• Excerto dado
Em inquéritos conduzidos junto dos estudantes, a maioria sublinhou a insuficiência do valor deste apoio e, questionados se as necessidades educacionais (excluindo o valor da propina) são cobertas pela bolsa, a resposta mais frequente é que não chega para mais de 20% dos custos.
No entender dos investigadores, este resultado sugere que a bolsa de ação social da Direção-Geral do Ensino Superior poderá ser insuficiente, mas “não será esse o propósito da bolsa”, sublinham, apontando o impacto positivo no desempenho académico dos alunos.
De acordo com a análise realizada, receber bolsa logo no primeiro ano reduz a probabilidade de abandono escolar e de os alunos mudarem de curso, e aumenta a probabilidade de concluírem os estudos dentro do prazo previsto.

• Instrução A
Reescreva em forma de lista o parágrafo do excerto que começa por “De acordo com a análise realizada”, mantendo os factos principais.
• Instrução B
Responda às perguntas seguintes com base no excerto:
(i) Nos inquéritos, qual foi a resposta mais frequente sobre a parte das necessidades educacionais coberta pela bolsa?
(ii) Que entidade atribui a bolsa de ação social referida?
(iii) Que impacto da bolsa apontam os investigadores?
• Instrução C
Transcreva do excerto, sem alterações, o trecho que começa em “No entender dos” e termina em “académico dos alunos.”.
Os dados seguintes vêm de uma fonte diferente.

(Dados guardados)
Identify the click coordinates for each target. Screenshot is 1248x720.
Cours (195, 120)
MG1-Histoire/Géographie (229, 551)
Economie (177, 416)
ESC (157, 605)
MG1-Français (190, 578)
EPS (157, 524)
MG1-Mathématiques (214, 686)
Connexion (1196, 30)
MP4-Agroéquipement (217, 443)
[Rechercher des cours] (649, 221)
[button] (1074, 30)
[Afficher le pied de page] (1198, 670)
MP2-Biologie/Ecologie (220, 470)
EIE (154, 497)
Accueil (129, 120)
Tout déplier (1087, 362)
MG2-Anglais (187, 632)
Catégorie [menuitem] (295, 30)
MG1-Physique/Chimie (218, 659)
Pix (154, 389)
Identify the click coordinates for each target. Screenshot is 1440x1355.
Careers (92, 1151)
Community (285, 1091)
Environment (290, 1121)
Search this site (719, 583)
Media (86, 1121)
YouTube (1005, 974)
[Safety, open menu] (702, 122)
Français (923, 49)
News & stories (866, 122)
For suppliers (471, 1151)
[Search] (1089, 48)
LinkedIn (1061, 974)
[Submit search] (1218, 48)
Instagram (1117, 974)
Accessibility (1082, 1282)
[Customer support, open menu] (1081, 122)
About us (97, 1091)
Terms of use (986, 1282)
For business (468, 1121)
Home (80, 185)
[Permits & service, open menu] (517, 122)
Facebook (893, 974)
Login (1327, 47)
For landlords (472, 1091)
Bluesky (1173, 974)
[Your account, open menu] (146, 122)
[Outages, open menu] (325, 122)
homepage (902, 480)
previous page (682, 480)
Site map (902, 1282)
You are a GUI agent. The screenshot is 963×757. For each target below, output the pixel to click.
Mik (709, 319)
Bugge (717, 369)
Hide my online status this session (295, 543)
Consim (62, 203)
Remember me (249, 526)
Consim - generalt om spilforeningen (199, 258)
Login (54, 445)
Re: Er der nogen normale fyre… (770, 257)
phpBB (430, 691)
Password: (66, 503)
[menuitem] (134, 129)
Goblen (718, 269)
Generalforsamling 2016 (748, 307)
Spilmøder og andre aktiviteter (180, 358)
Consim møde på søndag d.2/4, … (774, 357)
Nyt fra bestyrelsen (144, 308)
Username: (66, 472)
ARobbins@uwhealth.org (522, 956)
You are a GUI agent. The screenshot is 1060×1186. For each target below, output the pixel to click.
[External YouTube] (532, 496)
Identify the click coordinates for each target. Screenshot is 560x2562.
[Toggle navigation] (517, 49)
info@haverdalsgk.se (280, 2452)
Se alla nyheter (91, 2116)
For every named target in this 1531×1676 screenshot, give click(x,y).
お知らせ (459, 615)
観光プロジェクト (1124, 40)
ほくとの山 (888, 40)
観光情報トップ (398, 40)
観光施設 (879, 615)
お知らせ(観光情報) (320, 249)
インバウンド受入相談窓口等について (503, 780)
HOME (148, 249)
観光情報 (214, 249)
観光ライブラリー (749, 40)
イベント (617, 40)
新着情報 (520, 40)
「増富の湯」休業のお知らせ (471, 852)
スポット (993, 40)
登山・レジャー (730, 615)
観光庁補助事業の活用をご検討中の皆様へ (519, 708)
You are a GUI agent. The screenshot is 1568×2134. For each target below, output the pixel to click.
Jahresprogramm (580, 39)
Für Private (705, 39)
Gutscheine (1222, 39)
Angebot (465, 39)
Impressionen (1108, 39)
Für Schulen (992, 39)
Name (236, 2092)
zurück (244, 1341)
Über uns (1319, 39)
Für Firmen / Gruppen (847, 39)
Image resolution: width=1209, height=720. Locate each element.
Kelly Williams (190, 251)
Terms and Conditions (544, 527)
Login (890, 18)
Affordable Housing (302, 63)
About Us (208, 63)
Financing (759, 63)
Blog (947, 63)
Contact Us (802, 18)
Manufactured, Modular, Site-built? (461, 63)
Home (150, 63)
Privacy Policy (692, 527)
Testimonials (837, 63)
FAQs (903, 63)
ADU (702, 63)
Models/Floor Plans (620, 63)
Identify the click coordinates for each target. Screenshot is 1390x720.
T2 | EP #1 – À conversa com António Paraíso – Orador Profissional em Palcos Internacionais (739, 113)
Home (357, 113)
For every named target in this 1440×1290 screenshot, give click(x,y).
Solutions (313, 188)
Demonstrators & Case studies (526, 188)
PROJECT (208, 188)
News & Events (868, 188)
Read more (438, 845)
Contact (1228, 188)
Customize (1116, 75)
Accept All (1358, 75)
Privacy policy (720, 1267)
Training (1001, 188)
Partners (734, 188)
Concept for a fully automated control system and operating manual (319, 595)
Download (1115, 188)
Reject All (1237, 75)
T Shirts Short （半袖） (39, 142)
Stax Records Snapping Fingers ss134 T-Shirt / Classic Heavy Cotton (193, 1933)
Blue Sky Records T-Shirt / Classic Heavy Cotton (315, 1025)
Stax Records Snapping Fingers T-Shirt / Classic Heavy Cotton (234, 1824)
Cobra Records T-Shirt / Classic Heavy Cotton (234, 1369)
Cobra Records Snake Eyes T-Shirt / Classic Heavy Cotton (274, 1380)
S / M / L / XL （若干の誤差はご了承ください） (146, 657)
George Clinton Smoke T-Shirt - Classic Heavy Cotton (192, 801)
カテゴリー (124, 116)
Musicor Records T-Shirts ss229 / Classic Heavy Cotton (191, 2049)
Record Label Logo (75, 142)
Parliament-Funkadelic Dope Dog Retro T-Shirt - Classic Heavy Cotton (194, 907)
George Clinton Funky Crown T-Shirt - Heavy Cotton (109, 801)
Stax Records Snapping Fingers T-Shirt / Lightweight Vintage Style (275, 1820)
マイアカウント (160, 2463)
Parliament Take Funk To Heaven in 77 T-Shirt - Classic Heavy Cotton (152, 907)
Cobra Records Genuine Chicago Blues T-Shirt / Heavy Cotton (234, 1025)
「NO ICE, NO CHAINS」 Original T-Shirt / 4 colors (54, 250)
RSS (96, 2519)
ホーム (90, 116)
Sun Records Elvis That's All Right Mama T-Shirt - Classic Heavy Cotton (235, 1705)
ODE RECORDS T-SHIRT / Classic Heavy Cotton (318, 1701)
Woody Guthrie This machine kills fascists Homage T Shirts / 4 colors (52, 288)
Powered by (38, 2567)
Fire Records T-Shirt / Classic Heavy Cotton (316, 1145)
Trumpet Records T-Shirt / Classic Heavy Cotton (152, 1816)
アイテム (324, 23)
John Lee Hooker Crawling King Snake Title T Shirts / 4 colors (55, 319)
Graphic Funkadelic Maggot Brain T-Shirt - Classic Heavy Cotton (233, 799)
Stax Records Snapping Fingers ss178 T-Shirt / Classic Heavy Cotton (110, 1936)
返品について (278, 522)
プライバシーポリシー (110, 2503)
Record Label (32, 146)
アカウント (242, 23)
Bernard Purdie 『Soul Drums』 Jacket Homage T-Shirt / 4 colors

• Resultado A
- Receber bolsa logo no primeiro ano reduz a probabilidade de abandono escolar.
- Reduz também a probabilidade de os alunos mudarem de curso.
- Aumenta a probabilidade de os alunos concluírem os estudos dentro do prazo previsto.

• Resultado B
(i) A bolsa não chega para mais de 20% dos custos.
(ii) A Direção-Geral do Ensino Superior.
(iii) Um impacto positivo no desempenho académico dos alunos.

• Resultado C
No entender dos investigadores, este resultado sugere que a bolsa de ação social da Direção-Geral do Ensino Superior poderá ser insuficiente, mas “não será esse o propósito da bolsa”, sublinham, apontando o impacto positivo no desempenho académico dos alunos.